Les révélations de Mediapart et France Inter sont une libération pour d'autres collègues d'Europe Ecologie - Les Verts. Pour Jean-Sébastien Herpin, secrétaire régional EELV Centre, cette affaire doit être assumée "collectivement" pour aider "d'autres partis à faire le même travail" face aux multiples révélations de sexisme au sein de la classe politique.

"Oui, je savais, pas tout, pas complètement. Autour d’un bon verre de vin, en soirées amicales, tour à tour, des camarades, pour certaines des amies, parlaient, se confiaient et je blêmissais, et je savais que ça tomberait un jour, il fallait que cela tombe, mais comment, que faire, mon silence me rendait coupable. Soutenir ? Parler ?", reconnaît, sur son blog, Jean-Sébastien Herpin.

Cosse mise en cause

De l'avis de plusieurs personnes au sein du parti, le silence entourant les agissements de Denis Baupin est en grande partie dû à sa liaison avec Emmanuelle Cosse. Cette dernière, secrétaire nationale du parti de 2013 à 2016 (elle est ministre du Logement et de l'Habitat durable depuis), Denis Baupin aurait bénéficié de la protection de cette dernière, notamment lors d'une réunion publique sur le sujet.

Yves Contassot, conseiller de Paris, raconte ainsi une réunion au cours de laquelle la question des violences sexuelles au sein du parti est évoquée. Selon lui, c'est Emmanuelle Cosse qui est montée à la tribune pour demander l'arrêt de la discussion:

"C'est Emma Cosse qui a dit : 'stop, j'ai interdit qu'on poursuive ce débat. On réglera ça ailleurs et dans d'autres conditions'" selon toujours selon cette même source.

De Rugy, "stupéfait et meurtri"

Enfin, à la suite de l'article de Mediapart et France Inter, l'une des victimes de Denis Baupin s'est exprimée sur Twitter en réaction à une déclaration de François de Rugy, ancien élu EELV, proche d'Emmanuelle Cosse et Denis Baupin. Alors que ce dernier affirmait, dans un premier temps, qu'il n'avait jamais eu connaissance de ces faits, Elen Debost l'a accusé de mentir:

Cette loi du silence fait d'ailleurs dire à Danielle Auroi, députée EELV et présidente de la commission des affaires européennes de l'Assemblée nationale que "dans cette affaire, par omission, on est tous complices..."

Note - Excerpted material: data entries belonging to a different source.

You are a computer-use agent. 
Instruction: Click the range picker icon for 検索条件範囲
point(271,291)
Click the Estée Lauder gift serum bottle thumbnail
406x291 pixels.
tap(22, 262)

François de Rugy s'est alors exprimé dans un communiqué où il se dit "stupéfait et meurtri". Parlant de son "ami politique", le député de Loire-Atlantique assure n'avoir été mis au courant que d'un seul fait qui selon la victime, une collaboratrice du groupe écologiste à l'Assemblée, ne relevait pas de "harcèlement" mais d'une situation qui la mettait "mal à l'aise".

"Barbara Pompili et moi étions à l’époque coprésidents du groupe écologiste, nous avions bien sûr pris l’affaire très au sérieux et immédiatement réagi. Nous avions demandé à Denis Baupin de cesser ces messages, ce qu'il avait fait et la situation s’était immédiatement apaisée", assure François de Rugy.